![]() |
Ilustrasi Imam Sibawaihi Sang Ahli Nahwu |
Bayangkan ada seorang tokoh yang dijuluki “Si Apel”, bukan karena ia pedagang buah, bukan pula karena warna pakaiannya—melainkan karena aroma tubuhnya yang konon semerbak layaknya apel segar. Yang lebih mengejutkan, si “apel” ini bukan hanya harum secara harfiah, tapi juga meninggalkan “harum ilmu” yang semerbak dalam sejarah keilmuan Islam.
Ia bukan orang Arab. Ia lahir di Persia. Tapi karyanya menjadi kitab paling agung dalam ilmu tata bahasa Arab sepanjang sejarah. Dialah Sibawaih, sosok yang hingga hari ini tetap menjadi rujukan utama dalam ilmu nahwu.

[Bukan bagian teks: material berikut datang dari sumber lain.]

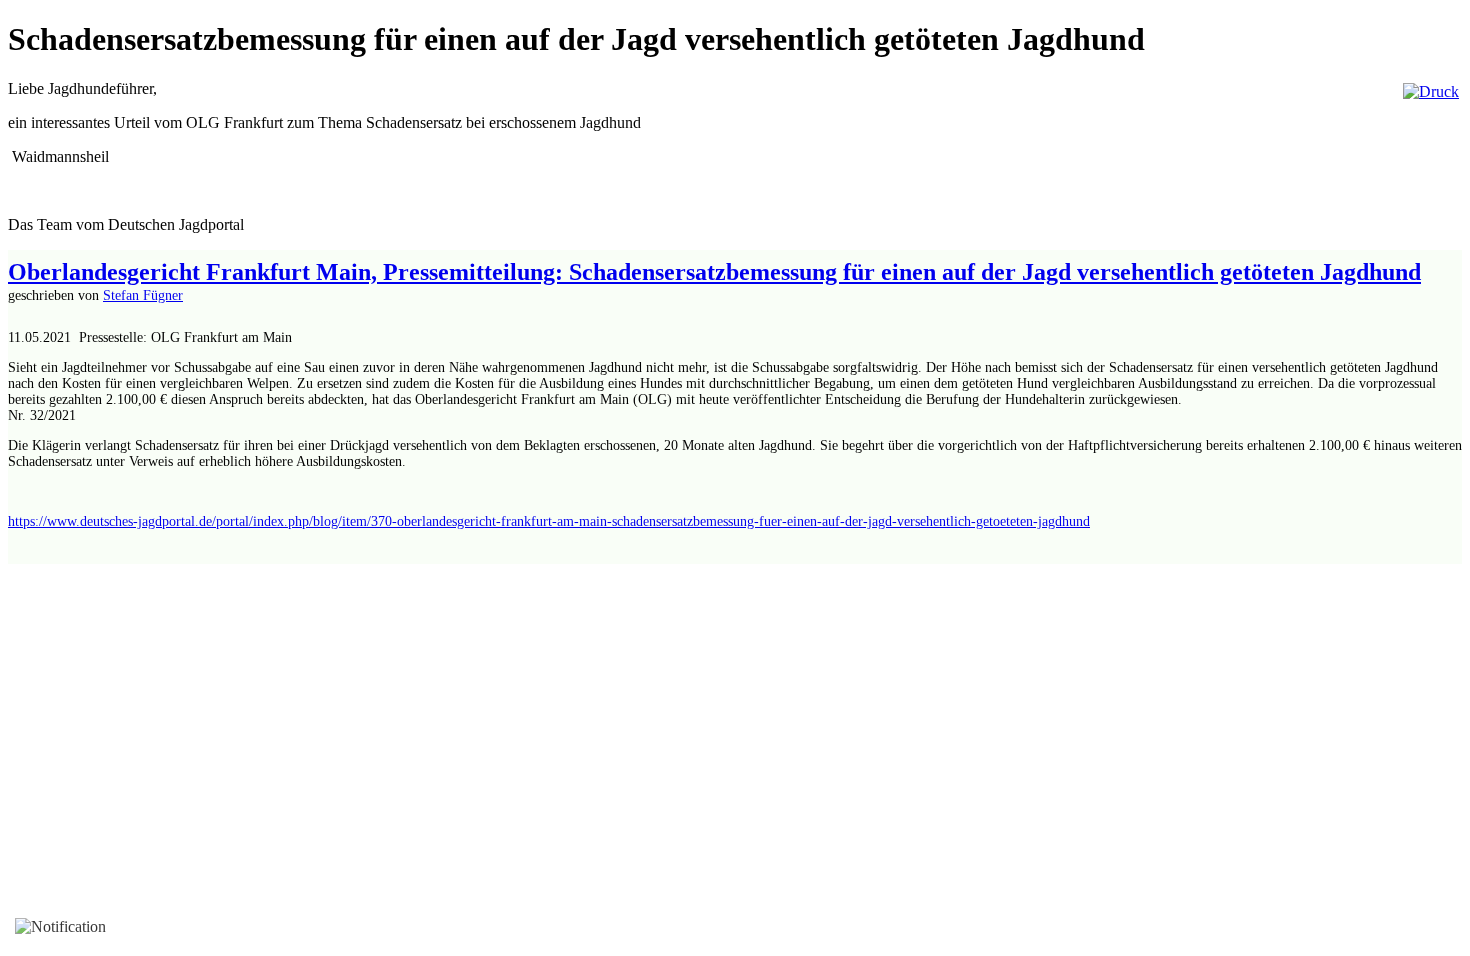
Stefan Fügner (143, 295)
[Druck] (1431, 91)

Tulisan ini membahas perjalanan hidup, karya, dan kontribusi linguistik Sibawaih yang menjadikannya simbol keilmuan Islam lintas budaya.
Asal Usul dan Julukan Unik
Nama lengkapnya adalah ‘Amr bin ‘Utsmān bin Qanbar, bekas budak dari Bani al-Harits bin Ka‘b bin ‘Amr bin ‘Ullah bin Jald bin Malik bin Udad. Ia memiliki kuniyah Abu Bisyir, dan ada yang mengatakan kuniyah-nya Abu al-Hasan.
Beliau sering disapa dengan nama Sibawaih (سيبويه), yang berasal dari bahasa Persia dan berarti “bau apel”. Ada yang mengatakan, julukan ini diberikan karena aroma tubuhnya yang harum. Ada pula yang menyebut itu sebagai panggilan sayang dari ibunya. Ada pula yang mengatakan karena kedua pipinya merah merona seperti dua buah apel.
![]() |
Imam Sibawaih Menyendiri Menulis Kitab |
Sibawaih dilahirkan di kota Baydha, wilayah Fars (Iran sekarang) sekitar pertengahan abad ke-2 Hijriah (sekitar tahun 140 H). Meski berasal dari luar Jazirah Arab, kemampuannya dalam memahami, menganalisis, dan menyusun sistem bahasa Arab melampaui banyak penutur aslinya.
Ahmad bin Mu‘awiyah al-‘Ulami meriwayatkan bahwa saat Sibawaih disebutkan di hadapan ayahnya, sang ayah berkata: “Aku pernah melihat ‘Amr bin ‘Utsman (Sibawaih) saat masih muda. Ia dikenal pada zamannya sebagai perawi paling kuat pendapat gurunya, al-Khalil bin Ahmad. Aku pernah mendengarnya berdiskusi dalam ilmu nahwu, meski lisannya agak gagap. Namun, tulisannya jauh lebih fasih daripada ucapannya.”
Baca Juga: Sibawaih
Titik Balik: Dari Hadis ke Nahwu
Sibawaih awalnya datang ke Bashrah untuk menuntut ilmu hadis dan menghadiri majelis Hammad bin Salamah. Dalam salah satu majelis, ia mendengar hadis Nabi ﷺ:
ليس من أصحابي إلا من لو شئت لأخذت عليه، ليس أبا الدرداء
Sibawaih mengoreksi lafaz tersebut secara gramatikal: "ليس أبو الدرداء" (laysa abu al-darda'). Namun, Hammad menegurnya bahwa "ليس" dalam konteks itu adalah huruf istitsna' (pengecualian), bukan kalimat nafi biasa.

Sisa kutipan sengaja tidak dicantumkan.